La Galleria Umberto Benappi, con il supporto creativo di Riccardo Pietrantonio, prosegue la stagione espositiva nella sede di montagna a Sansicario Alto con la mostra Nel solco della voce - Marzio Zorio, secondo appuntamento della rassegna estiva “Esposta. Arte ad alta quota”.
Composta da suoni umani e non, la voce è un respiro articolato, una vibrazione incarnata capace di estendersi oltre i confini del corpo. Sebbene sia stata spesso considerata solo uno strumento di comunicazione – e altrettanto spesso subordinata alla parola che veicola – la voce si scardina da questo ruolo per riprendere possesso della propria identità, assumendo forme di iscrizione che permangono nel tempo e nello spazio.

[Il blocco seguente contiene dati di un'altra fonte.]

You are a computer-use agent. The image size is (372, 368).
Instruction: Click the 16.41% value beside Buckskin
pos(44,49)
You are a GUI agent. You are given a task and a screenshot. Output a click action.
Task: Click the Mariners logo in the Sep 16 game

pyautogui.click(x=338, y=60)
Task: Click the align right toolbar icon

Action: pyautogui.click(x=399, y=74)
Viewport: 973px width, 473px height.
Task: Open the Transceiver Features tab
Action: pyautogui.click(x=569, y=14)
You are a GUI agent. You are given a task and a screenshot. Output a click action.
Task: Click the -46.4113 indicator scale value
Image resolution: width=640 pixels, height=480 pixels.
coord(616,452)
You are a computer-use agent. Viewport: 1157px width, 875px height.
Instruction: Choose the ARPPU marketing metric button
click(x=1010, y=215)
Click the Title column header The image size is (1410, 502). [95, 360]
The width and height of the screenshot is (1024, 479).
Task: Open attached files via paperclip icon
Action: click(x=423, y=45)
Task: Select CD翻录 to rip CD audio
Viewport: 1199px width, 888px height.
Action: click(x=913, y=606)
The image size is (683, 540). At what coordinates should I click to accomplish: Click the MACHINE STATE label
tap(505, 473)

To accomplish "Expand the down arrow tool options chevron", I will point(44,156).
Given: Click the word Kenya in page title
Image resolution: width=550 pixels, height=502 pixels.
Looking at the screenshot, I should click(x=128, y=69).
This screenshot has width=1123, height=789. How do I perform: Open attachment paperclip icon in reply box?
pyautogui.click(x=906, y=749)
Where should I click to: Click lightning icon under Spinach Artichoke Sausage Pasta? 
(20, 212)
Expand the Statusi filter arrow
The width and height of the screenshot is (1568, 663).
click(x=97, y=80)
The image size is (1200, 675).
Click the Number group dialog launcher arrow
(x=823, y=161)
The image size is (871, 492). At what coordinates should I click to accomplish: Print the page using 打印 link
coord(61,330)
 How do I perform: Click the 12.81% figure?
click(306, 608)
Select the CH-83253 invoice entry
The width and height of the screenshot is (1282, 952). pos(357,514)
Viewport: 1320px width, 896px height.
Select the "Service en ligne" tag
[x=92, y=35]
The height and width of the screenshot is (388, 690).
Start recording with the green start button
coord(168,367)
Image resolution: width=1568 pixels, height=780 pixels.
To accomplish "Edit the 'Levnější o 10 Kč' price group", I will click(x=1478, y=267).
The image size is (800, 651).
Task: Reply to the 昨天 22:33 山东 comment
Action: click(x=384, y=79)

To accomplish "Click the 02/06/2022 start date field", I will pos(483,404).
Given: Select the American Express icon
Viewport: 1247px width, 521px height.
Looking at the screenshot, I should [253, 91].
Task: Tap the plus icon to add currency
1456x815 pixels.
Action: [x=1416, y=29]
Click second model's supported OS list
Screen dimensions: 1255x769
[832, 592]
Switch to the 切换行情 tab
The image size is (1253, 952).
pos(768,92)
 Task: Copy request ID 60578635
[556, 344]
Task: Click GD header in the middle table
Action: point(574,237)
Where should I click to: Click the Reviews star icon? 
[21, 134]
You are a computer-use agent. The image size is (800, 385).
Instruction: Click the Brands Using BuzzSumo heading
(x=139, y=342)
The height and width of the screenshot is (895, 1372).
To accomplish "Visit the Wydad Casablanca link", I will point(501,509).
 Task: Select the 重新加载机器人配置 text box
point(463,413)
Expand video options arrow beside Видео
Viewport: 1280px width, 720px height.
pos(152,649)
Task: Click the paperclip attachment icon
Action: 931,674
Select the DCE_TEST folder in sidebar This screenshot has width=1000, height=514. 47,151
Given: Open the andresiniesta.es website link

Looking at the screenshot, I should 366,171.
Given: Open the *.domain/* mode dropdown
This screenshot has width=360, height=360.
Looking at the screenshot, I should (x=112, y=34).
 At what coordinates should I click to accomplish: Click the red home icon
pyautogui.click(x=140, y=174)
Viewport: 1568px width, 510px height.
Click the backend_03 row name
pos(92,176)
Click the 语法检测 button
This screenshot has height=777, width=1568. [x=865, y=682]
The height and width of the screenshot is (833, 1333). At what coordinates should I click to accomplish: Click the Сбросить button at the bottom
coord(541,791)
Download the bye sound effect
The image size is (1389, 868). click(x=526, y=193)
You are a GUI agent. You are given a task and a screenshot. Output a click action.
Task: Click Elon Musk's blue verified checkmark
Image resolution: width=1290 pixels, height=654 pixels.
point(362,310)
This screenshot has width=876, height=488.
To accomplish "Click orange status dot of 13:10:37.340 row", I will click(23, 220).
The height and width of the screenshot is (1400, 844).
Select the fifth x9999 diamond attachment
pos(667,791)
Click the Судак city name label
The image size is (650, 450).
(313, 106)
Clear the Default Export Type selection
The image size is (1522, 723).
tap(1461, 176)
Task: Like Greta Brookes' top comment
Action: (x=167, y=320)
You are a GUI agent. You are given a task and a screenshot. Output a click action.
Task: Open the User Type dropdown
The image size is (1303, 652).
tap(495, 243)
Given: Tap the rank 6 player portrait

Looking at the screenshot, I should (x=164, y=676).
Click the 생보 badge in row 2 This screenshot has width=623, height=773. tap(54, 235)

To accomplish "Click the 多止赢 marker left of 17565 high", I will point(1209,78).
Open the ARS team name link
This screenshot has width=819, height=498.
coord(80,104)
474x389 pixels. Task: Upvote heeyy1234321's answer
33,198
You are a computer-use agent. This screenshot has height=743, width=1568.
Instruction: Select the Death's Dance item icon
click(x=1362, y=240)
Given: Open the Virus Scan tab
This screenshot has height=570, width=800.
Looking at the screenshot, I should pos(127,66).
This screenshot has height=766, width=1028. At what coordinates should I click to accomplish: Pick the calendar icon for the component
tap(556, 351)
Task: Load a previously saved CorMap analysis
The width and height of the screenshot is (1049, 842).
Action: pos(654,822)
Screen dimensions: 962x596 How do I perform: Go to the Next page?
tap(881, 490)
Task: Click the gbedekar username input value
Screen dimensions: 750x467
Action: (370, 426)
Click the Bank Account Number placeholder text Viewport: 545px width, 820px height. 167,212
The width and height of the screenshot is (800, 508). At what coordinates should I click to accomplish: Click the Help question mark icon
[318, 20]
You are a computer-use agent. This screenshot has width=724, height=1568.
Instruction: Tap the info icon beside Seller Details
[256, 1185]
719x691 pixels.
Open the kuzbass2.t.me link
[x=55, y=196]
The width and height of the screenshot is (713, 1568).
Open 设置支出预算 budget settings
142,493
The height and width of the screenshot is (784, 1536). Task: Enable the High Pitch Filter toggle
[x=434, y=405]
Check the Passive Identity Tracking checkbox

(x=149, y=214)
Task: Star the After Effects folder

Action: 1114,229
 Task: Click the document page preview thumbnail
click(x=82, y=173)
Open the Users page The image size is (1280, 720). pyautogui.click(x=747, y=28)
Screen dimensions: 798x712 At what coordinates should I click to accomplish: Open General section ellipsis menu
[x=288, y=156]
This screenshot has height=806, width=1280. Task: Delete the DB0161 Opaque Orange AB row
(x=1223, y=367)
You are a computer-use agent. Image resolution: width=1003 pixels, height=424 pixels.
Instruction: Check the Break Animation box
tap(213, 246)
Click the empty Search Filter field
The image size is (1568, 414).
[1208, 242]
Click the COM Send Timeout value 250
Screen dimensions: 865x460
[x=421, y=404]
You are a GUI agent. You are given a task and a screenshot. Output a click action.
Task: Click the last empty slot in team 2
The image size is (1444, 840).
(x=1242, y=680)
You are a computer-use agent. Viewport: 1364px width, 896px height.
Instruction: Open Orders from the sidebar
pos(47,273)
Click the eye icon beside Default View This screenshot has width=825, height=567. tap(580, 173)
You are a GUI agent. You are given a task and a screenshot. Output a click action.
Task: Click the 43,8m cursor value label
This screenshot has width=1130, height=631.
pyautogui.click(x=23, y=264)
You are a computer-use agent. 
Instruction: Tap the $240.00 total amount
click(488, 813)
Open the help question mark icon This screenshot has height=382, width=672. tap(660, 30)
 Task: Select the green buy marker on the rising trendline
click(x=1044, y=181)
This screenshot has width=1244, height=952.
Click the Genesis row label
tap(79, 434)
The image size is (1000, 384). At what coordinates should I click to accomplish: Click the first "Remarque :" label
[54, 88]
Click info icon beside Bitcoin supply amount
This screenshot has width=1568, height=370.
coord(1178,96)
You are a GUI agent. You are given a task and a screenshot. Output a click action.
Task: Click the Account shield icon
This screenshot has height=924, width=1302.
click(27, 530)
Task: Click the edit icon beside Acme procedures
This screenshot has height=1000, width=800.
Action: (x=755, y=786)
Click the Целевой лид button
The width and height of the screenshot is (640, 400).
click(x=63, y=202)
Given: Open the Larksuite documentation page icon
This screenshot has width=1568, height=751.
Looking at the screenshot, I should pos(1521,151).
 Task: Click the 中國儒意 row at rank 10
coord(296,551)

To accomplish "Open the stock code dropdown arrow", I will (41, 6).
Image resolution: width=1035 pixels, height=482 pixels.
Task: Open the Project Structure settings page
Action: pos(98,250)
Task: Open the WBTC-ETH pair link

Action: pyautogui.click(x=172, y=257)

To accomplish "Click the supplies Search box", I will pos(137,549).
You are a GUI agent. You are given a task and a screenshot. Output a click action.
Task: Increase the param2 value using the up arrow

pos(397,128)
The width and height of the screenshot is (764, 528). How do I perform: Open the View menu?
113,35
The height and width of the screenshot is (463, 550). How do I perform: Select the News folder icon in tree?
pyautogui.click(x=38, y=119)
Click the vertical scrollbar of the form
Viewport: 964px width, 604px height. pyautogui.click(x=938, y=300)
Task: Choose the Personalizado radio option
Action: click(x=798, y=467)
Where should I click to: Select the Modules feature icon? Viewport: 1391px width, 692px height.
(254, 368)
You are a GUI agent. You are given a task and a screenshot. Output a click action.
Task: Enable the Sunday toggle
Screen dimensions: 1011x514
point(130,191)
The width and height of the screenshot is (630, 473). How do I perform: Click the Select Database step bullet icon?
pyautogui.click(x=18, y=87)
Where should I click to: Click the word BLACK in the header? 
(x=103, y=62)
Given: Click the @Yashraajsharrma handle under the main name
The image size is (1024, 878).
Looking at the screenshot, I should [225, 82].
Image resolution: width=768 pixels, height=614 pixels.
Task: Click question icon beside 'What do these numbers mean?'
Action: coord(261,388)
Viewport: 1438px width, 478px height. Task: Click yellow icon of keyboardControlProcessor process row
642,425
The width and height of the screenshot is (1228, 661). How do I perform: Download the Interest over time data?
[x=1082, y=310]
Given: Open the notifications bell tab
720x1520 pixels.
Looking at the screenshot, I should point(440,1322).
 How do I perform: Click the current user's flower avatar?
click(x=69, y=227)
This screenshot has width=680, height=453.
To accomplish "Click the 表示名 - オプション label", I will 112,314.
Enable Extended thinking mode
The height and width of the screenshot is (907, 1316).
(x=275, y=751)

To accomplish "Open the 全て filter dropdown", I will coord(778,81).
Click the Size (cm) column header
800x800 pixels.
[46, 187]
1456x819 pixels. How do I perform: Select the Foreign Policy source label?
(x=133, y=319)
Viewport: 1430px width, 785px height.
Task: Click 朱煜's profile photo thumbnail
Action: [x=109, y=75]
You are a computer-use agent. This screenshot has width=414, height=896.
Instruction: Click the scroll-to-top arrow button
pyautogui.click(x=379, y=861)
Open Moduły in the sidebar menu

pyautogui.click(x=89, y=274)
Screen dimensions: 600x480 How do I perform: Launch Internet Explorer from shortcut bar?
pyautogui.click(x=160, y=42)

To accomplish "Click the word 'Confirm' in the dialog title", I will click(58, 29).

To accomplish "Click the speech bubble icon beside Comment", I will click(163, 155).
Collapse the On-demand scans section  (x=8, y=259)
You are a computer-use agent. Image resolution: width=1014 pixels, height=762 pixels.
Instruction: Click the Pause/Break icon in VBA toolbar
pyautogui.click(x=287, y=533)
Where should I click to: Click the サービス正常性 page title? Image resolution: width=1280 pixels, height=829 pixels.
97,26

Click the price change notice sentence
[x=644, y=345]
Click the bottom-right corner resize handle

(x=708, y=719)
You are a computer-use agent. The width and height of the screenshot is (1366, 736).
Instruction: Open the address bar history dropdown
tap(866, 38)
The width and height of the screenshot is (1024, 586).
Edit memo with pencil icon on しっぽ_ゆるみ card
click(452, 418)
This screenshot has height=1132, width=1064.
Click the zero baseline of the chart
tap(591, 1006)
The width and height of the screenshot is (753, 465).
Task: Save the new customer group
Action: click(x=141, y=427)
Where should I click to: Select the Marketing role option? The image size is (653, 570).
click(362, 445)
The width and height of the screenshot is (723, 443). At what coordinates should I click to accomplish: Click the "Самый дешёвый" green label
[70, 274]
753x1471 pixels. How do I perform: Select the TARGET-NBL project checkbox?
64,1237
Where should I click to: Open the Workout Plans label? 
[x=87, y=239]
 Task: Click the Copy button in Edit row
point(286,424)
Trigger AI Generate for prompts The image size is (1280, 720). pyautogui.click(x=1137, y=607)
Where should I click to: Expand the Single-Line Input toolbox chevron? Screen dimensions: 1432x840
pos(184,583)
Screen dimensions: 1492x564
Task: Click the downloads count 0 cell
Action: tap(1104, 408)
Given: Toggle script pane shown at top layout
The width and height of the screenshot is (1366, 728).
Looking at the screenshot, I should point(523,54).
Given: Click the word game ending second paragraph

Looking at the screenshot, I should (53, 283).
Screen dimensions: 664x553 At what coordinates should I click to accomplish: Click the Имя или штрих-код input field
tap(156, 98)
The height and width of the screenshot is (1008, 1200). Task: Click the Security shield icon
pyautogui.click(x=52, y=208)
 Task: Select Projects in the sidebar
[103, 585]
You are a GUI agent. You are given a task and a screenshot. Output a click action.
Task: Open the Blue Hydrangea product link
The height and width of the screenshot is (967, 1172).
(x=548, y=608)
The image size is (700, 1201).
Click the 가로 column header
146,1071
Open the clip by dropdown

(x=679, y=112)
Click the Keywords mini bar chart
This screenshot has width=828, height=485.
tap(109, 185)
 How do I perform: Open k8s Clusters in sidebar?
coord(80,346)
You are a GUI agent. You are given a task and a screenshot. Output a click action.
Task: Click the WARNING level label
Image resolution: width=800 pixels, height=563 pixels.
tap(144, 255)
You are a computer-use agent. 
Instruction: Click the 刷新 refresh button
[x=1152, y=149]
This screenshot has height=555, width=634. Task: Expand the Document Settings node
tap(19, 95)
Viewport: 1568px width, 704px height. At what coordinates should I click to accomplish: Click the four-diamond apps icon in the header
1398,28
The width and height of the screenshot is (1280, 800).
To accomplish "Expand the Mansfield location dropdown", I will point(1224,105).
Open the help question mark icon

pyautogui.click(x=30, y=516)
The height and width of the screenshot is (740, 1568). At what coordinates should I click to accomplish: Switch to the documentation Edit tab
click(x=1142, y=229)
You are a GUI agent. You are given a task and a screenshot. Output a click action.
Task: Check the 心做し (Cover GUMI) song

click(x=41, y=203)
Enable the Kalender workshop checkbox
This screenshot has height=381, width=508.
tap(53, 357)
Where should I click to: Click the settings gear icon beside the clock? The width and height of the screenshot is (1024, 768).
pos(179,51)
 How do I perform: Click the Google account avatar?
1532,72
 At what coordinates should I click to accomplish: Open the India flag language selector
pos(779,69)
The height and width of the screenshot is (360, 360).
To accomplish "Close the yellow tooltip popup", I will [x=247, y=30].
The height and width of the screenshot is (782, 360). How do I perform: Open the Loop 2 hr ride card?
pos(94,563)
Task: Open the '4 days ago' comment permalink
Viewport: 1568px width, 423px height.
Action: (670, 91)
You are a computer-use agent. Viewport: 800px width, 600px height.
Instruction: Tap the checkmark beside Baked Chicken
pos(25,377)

Numerosi studiosi hanno indagato la voce da diverse angolazioni distinguendone, in primis, l'aspetto sonoro da quello concettuale (Jacques Derrida, Algeria 1930 – Parigi 2004), o esplorando la soglia che la separa dal mondo animale. Su questo punto si concentra il pensiero del filosofo italiano Giorgio Agamben (Roma, 1942), secondo il quale la voce è un «non – più» e un «non – ancora», ponendosi «tra l'insignificanza animale e la formalizzazione significante del mondo umano, del suono naturale che non si è ancora innalzato al livello del linguaggio».